News / Economy

Egypt’s Planning Minister: No Need for IMF Aid

In this March 16, 2013 photo, an Egyptian bread vendor rides his bicycle in downtown Cairo.
In this March 16, 2013 photo, an Egyptian bread vendor rides his bicycle in downtown Cairo.
Reuters
Aid from Arab states will carry Egypt through its transition period, and it does not need to restart negotiations with the IMF now, the man named planning minister in the interim government said on Monday.
 
Ashraf al-Arabi, a U.S.-educated economist who served in the same post under deposed President Mohamed Morsi until May, joins a government led by liberal economist Hazem el-Beblawi.

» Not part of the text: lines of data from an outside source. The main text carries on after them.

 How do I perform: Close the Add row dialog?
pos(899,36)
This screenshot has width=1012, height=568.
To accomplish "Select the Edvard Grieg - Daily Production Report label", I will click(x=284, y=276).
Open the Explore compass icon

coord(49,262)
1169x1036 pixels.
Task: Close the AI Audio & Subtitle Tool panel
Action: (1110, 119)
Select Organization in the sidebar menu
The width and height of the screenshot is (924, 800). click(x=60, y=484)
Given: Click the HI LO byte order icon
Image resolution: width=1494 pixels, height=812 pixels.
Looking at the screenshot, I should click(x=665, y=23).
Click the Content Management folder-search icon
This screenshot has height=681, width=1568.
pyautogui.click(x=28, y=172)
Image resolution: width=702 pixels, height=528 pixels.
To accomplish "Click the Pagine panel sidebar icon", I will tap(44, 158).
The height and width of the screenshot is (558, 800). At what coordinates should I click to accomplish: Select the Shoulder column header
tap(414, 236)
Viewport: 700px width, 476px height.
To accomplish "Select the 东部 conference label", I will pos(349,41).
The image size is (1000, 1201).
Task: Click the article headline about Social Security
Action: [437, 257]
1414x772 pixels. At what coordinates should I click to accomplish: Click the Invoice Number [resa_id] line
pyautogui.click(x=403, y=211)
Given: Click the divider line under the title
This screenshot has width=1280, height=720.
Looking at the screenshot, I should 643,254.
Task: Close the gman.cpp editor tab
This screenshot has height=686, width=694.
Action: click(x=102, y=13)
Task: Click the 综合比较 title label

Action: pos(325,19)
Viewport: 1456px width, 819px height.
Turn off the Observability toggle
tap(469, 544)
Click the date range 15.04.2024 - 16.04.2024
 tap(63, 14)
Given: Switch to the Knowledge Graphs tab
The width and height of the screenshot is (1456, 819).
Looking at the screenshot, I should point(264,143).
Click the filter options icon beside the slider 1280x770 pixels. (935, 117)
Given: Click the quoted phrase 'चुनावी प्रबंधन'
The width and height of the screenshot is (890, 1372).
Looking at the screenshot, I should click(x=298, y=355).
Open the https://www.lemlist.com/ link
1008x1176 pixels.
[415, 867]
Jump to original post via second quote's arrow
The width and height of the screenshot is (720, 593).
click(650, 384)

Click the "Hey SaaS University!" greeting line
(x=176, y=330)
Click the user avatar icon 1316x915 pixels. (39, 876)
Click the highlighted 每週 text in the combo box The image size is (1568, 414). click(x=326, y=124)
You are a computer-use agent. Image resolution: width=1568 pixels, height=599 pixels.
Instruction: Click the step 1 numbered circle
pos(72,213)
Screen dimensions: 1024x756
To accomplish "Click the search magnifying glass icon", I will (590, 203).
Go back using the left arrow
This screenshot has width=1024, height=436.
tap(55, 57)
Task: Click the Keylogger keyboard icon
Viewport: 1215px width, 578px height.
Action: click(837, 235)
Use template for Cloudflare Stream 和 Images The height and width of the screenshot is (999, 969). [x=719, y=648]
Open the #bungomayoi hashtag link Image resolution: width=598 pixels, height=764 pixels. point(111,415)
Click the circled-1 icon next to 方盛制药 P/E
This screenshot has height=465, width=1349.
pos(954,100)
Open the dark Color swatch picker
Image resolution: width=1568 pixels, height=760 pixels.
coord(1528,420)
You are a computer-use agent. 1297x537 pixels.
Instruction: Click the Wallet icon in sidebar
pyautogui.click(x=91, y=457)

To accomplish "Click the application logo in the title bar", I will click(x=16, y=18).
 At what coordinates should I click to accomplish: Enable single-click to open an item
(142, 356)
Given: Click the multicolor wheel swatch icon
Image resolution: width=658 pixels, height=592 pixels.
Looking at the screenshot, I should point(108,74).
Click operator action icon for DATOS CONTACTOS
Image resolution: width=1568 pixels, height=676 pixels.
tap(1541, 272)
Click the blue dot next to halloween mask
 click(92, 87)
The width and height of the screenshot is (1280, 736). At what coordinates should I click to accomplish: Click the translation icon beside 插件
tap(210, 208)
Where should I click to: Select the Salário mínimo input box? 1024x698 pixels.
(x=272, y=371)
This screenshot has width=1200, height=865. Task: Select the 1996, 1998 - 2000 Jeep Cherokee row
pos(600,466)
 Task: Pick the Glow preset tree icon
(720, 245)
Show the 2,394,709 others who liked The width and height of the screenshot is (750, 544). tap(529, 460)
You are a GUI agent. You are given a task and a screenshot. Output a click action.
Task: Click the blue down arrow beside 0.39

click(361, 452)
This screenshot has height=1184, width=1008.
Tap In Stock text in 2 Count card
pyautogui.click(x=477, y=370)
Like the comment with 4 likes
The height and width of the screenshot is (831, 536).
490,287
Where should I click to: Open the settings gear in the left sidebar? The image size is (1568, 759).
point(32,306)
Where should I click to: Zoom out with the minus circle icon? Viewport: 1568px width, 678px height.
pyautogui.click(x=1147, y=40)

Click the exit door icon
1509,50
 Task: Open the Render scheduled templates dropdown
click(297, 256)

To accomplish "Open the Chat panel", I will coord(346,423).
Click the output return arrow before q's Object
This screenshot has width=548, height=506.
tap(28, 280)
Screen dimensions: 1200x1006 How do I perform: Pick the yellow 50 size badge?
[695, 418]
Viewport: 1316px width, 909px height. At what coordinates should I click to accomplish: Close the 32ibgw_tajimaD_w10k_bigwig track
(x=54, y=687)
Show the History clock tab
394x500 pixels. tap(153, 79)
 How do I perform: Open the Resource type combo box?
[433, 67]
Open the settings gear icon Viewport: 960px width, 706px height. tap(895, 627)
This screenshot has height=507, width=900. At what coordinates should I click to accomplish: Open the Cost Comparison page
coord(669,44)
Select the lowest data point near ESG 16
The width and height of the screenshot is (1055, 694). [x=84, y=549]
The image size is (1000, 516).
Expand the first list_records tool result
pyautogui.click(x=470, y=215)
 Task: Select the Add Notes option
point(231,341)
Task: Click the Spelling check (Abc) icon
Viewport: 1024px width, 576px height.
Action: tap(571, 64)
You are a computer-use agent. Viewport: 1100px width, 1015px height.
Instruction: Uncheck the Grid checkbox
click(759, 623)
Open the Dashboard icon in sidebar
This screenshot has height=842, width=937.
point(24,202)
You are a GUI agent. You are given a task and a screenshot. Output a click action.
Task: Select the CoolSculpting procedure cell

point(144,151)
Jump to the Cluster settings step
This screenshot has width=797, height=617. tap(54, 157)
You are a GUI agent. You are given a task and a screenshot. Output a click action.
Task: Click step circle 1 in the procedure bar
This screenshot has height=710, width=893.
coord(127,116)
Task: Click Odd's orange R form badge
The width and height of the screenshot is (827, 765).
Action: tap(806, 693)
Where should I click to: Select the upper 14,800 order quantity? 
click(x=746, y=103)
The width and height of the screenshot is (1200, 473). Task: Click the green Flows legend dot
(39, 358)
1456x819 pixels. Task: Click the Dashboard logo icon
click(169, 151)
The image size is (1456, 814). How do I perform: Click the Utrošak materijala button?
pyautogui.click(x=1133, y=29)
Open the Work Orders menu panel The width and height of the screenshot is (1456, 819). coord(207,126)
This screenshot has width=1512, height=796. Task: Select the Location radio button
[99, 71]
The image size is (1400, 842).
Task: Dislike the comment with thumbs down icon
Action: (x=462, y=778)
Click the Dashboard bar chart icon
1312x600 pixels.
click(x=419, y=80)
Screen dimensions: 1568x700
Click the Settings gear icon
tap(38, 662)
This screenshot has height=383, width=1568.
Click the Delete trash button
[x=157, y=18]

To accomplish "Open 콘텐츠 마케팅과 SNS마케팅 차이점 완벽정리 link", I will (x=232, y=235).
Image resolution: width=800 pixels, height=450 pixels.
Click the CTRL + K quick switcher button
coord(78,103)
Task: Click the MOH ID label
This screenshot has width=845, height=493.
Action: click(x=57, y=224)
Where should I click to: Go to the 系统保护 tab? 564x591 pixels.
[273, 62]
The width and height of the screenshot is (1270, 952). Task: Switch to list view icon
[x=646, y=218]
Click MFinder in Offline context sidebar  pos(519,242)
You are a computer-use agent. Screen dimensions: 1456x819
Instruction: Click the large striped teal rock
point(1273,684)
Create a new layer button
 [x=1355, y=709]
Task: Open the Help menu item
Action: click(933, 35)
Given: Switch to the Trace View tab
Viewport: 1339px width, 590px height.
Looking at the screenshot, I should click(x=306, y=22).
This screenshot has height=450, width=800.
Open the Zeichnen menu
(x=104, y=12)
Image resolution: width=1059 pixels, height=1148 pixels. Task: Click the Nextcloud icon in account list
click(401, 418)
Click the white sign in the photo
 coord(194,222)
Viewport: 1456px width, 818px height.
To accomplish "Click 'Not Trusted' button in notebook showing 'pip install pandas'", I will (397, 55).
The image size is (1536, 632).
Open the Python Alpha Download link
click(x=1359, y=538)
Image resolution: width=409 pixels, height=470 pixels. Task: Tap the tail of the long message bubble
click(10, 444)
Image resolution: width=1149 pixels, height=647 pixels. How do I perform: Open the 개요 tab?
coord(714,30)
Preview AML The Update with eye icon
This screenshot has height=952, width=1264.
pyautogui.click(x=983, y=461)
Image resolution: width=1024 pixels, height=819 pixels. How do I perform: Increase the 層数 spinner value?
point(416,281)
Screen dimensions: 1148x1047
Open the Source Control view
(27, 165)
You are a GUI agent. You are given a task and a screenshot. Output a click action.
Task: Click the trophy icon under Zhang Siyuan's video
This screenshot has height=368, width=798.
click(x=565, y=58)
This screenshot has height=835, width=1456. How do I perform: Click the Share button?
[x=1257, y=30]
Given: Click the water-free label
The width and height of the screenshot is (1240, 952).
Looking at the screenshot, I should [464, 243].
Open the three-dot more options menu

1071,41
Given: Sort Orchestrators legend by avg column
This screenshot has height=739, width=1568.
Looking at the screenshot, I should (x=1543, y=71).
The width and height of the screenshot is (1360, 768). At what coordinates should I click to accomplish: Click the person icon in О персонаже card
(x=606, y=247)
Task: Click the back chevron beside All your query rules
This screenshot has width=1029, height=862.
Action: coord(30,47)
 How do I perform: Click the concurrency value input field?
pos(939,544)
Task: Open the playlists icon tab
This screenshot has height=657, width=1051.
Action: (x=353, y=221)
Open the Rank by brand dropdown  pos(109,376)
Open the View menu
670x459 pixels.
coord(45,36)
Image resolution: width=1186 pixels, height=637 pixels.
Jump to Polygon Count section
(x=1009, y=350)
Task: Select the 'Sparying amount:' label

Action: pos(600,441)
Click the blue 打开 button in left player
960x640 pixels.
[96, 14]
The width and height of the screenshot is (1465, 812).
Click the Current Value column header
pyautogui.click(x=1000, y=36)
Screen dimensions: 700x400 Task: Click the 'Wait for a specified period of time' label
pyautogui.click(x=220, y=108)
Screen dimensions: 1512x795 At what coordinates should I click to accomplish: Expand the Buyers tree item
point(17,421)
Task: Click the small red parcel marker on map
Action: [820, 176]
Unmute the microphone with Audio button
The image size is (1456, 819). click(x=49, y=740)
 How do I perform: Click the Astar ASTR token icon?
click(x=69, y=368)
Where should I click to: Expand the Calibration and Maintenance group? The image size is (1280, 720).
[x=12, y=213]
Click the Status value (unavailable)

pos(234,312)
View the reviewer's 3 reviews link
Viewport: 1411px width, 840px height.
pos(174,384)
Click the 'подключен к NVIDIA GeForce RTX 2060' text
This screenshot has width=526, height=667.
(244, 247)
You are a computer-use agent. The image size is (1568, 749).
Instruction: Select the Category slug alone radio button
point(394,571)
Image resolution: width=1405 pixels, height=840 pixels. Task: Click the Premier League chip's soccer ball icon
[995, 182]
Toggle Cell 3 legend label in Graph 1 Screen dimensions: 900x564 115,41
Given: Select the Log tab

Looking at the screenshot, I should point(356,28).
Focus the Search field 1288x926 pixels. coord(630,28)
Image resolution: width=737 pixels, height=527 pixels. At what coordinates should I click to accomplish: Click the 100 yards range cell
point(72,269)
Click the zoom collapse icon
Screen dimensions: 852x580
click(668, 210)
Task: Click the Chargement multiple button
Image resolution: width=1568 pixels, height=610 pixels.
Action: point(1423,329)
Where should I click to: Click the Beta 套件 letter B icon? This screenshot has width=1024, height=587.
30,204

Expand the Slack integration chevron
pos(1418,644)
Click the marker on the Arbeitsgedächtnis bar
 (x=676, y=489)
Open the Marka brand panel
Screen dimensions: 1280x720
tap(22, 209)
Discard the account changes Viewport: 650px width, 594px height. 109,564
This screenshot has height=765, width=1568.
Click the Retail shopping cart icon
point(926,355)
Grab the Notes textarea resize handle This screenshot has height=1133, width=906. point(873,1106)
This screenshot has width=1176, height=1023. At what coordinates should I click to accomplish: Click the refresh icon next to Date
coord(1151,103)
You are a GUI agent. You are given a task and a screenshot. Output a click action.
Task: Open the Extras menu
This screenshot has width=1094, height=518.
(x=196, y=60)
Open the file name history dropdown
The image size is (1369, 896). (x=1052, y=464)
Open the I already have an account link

Beblawi has named economists to several senior posts so far.
 
“The time is not appropriate to begin new negotiations with the IMF,” Arabi told reporters, announcing that he had accepted the post of minister of planning. “Arab aid will enable Egypt to get through the transitional stage in a good way.”
 
The army deposed President Mohamed Morsi on July 3 and has laid out a roadmap for an interim period leading to parliamentary elections in about six months.
 
Since Morsi was toppled, Saudi Arabia, the United Arab Emirates and Kuwait have offered Egypt $12 billion in cash, loans and fuel aid.
 
Egypt was negotiating with the IMF last year for a $4.8 billion loan program, but did not reach agreement despite months of negotiations. The Egyptian economy has been hit hard by street violence and political turmoil since a 2011 uprising against former leader Hosni Mubarak.

Arabi spent most of his career at Egypt's National Planning  Institute.